Prime Minister Stefan Löfven has invited heads of state and government, international organisations and social media platforms to Remember-ReAct, the Malmö International Forum for Holocaust Remembrance and Combating Antisemitism. The Forum will take place on 13 October in Malmo.

Why is this conference important?

“Even though antisemitism should be confined to history, we see that it is spreading in today’s society. Hatred of Jews is found in our history, in extreme right-wing groups, in certain left-wing groups and in Islamist environments. We see conspiracy theories in social media and how the memory of the Holocaust is distorted and exploited for political purposes.

“We all have a duty to stand up against antisemitism. An important part of this is Holocaust remembrance, which is becoming more difficult now that those who survived are growing old and will soon no longer be able share their experiences. By remembering and taking action against antisemitism today, we ensure that something like the Holocaust never happens again.”

During the conference, all countries are to make concrete pledges to strengthen Holocaust remembrance efforts and combat racism. What do you hope this will result in?

“Our moving from words to action. The basis for remembrance efforts and combating antisemitism is already established, in part in the Stockholm Declaration from 2000. What we need now is not fine words and lofty phrases, we must ensure that more concrete action is taken. I hope that the fact that all Remember-ReAct participants are coming to the Forum with concrete pledges will result in our being able to jointly make real progress in this important work.”

What has Sweden pledged and why?

“We have made several pledges in connection with Remember-ReAct to contribute both to the memory of the Holocaust and to preventing antisemitism today and in the future. Sweden pledges to preserve and pass on the memory of the Holocaust; to promote education to prevent antisemitism and other forms of racism and to strengthen Holocaust research; to combat antisemitism, antigypsyism and other forms of racism – online and offline; and to promote Jewish life, strengthen Roma inclusion and enhance security for civil society.

“To accomplish this, we are implementing a range of measures, including establishing a museum to preserve and pass on the memory of the Holocaust, and an education initiative to prevent antisemitism and other forms of racism.”

Sweden’s pledges at the Malmö Forum

Background

The year 2020 marked the 75th anniversary of the end of the Second World War and the liberation of Auschwitz-Birkenau. It was also 20 years since the first Stockholm International Forum on the Holocaust was held. In connection with the Stockholm Forum, the International Holocaust Remembrance Alliance (IHRA) and the Living History Forum were established.

Many of those who survived the Holocaust are now quite old and will soon no longer be able to personally to share their experiences. At the same time, antisemitic powers around the world are growing ever stronger. It is in the light of this that Prime Minister Stefan Löfven is hosting Remember-ReAct – an international conference in Malmö on Holocaust remembrance and combating antisemitism.

Due to the COVID-19 pandemic, the conference was postponed for one year and will be held on 13 October 2021.

— Prompt —
In the Malmö Forum text, why is Prime Minister Stefan Löfven hosting Remember-ReAct? Answer in one to three sentences.

— The data —

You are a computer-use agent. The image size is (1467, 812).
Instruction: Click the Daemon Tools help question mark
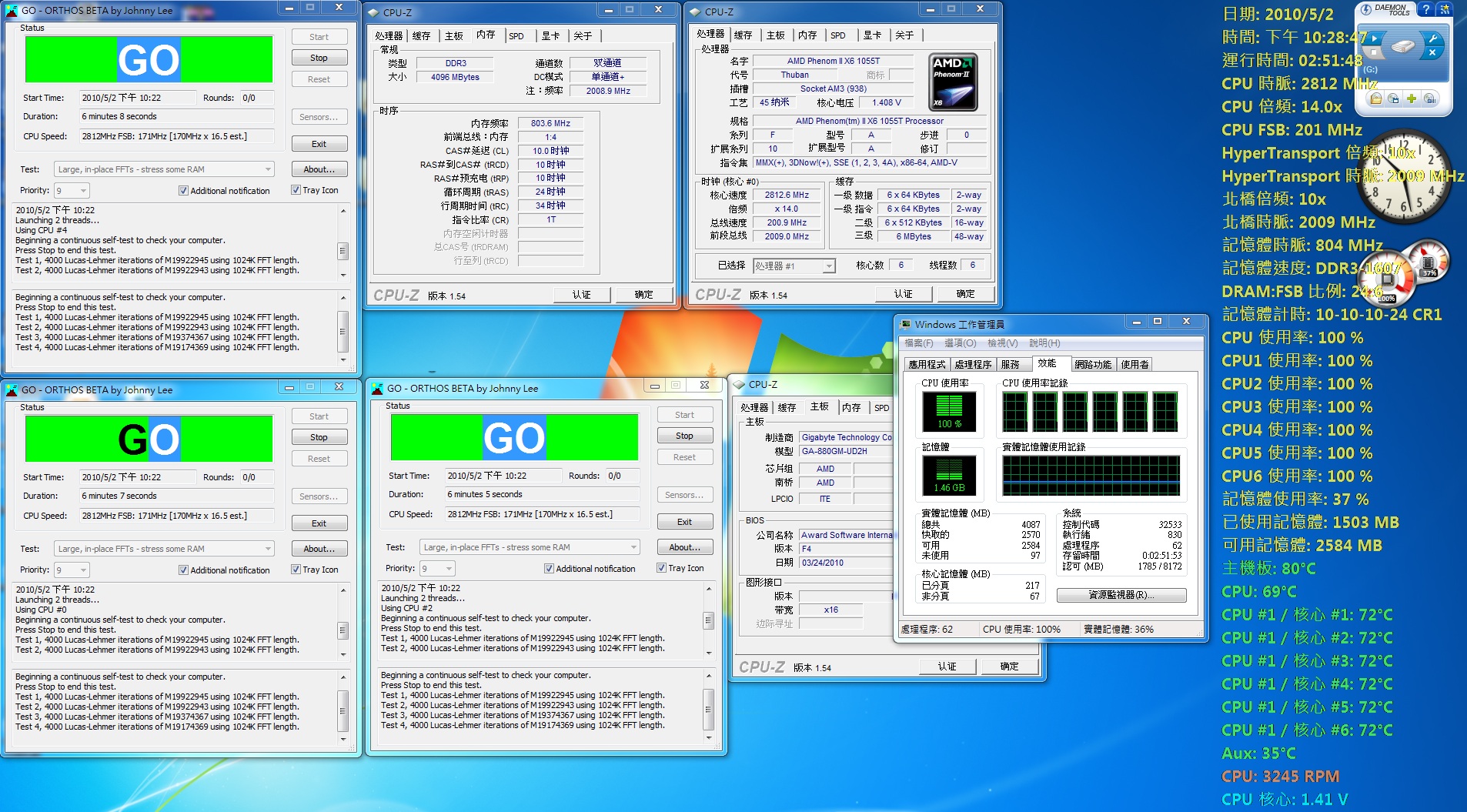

— Solution to this task —
Many Holocaust survivors are now quite old and will soon be unable to share their experiences personally. At the same time, antisemitic powers around the world are growing ever stronger. Because of this, he is hosting the Malmö conference on Holocaust remembrance and combating antisemitism.